**Reading text:**

═══

And this is just a tiny sample of one summer. Erroneous belief about population growth has cost dearly. It had directed attention away from the factor that we now know is central in a country’s economic development: its economic and political system. Economic reforms away from totalitarianism and central economic planning in poor countries probably would have been faster and more widespread if slow growth was not explained by recourse to population growth. And in rich countries, misdirected attention to population growth and the supposed consequence of natural resource shortage has caused waste through such programs as synthetic fuel promotion and the development of airplanes that would be appropriate for an age of greater scarcity. Our antinatalist foreign policy is dangerous politically because it risks our being labeled racist, as happened when Indira Ghandi was overthrown because of her sterilization program. Furthermore, misplaced belief that population growth slows economic development provides support for inhumane programs of coercion and the denial of personal liberty in one of the most sacred and valued choices a family can make — the number of children that it wishes to bear and raise — in such countries as China, Indonesia, and Vietnam.

These ideas affect other public events, too. In 1973, Supreme Court Justice Potter Stewart’s vote in Roe v. Wade was influenced by this idea, according to Bob Woodward and Scott Armstrong: “As Stewart saw it, abortion was becoming one reasonable solution to population control” (quoted in Newsweek, 14 September 1987). And in 1989, when hearing the Webster case, Justice Sandra Day O’Connor again brought the idea of overpopulation into a hypothetical question she asked of Charles Fried, former solicitor-general: “Do you think that the state has the right to, if in a future century we had a serious overpopulation problem, has a right to require women to have abortions after so many children?” No matter how one feels about abortion — I personally feel that it should not be illegal, though I regret its occurrence — it seems better that unsound arguments should not be adduced in the discussion; such idea pollution tends to cost dearly in the long run.

Unlike the earlier period of rampaging worry following Earth Day 1970, however, it is now well-established scientifically that population growth is not the bogey that conventional opinion and the press believe it to be. In the 1980s a revolution occurred in scientific views toward the role of population growth in economic development. By now the economics profession has turned almost completely away from the previous view that population growth is a crucial negative factor in economic development. There is still controversy about whether population growth is even a minor negative factor in some cases, or whether it is beneficial in the long run. But there is no longer any scientific support for the earlier view which was the basis for the U.S. policy and then the policy of either countries.

For a quarter century our “helping” institutions misanalyzed such world development problems as starving children, illiteracy, pollution, supplies of natural resources, and slow growth. The World Bank, the State Department’s Aid to International Development (AID), the United Nations Fund for Populations Activities (UNFPA), and the environmental organizations have asserted that the cause is population growth — the population “explosion” or “bomb,” the “population plague” But for almost as long as this idea has been the core of U.S. theory about foreign aid, there has been a solid body of statistical evidence that contradicts this conventional wisdom about the effects of population growth — evidence which falsifies the ideas which support U.S. population policy toward less-developed countries.

═══

**Information provided:**

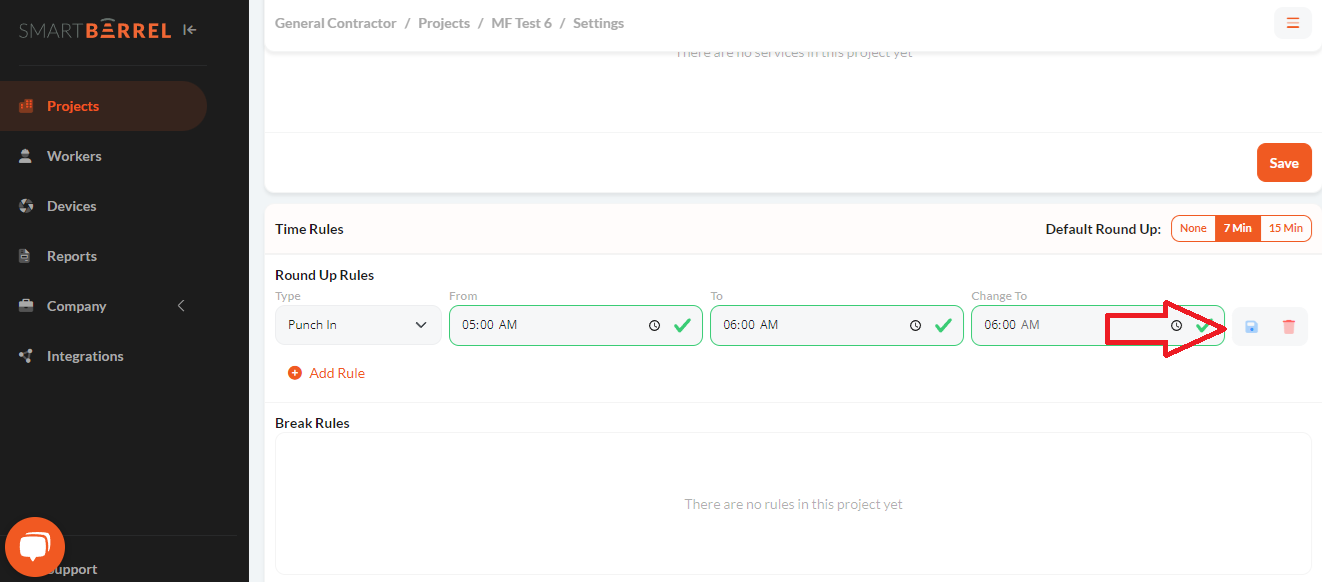
Task: Open the Projects section icon in sidebar
Action: pyautogui.click(x=25, y=105)
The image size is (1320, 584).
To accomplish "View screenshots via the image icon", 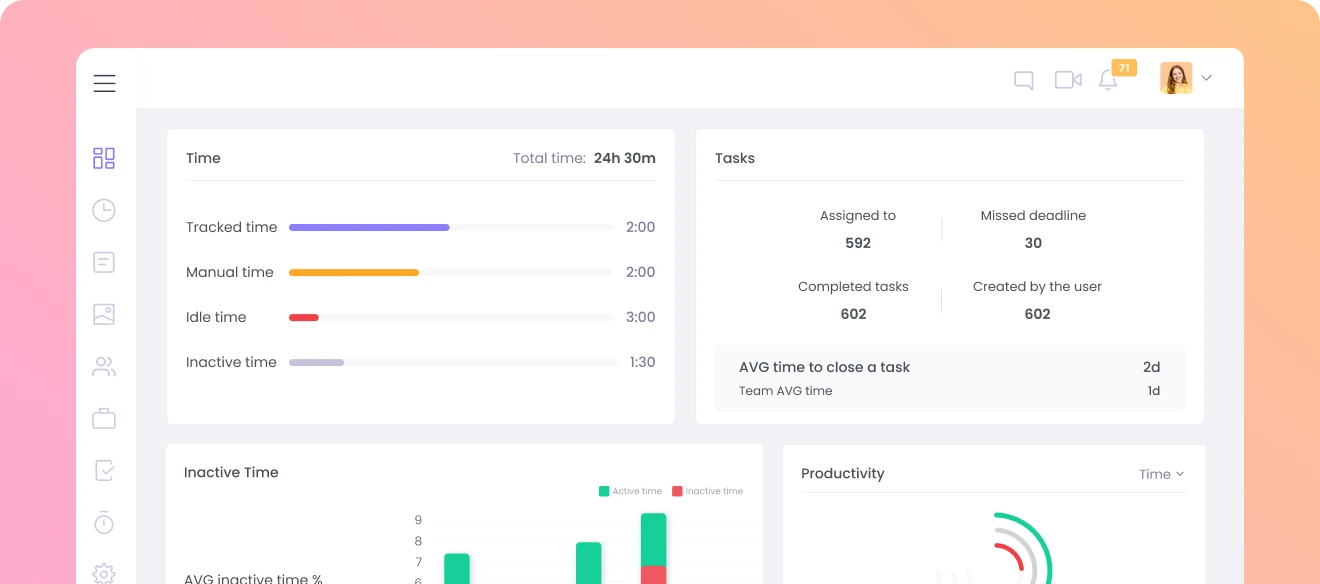I will point(104,314).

═══

**Complete the following:**
1: Transcribe the part of the population growth text that begins at the words "Unlike the earlier" and stops after "of either countries.".
2: In the population growth text, which justice asked Charles Fried a hypothetical question about overpopulation during the Webster case?
3: List every world development problem that the population growth text says the "helping" institutions misanalyzed for a quarter century.

**Responses:**
1:
Unlike the earlier period of rampaging worry following Earth Day 1970, however, it is now well-established scientifically that population growth is not the bogey that conventional opinion and the press believe it to be. In the 1980s a revolution occurred in scientific views toward the role of population growth in economic development. By now the economics profession has turned almost completely away from the previous view that population growth is a crucial negative factor in economic development. There is still controversy about whether population growth is even a minor negative factor in some cases, or whether it is beneficial in the long run. But there is no longer any scientific support for the earlier view which was the basis for the U.S. policy and then the policy of either countries.

2: Justice Sandra Day O'Connor.

3:
- starving children
- illiteracy
- pollution
- supplies of natural resources
- slow growth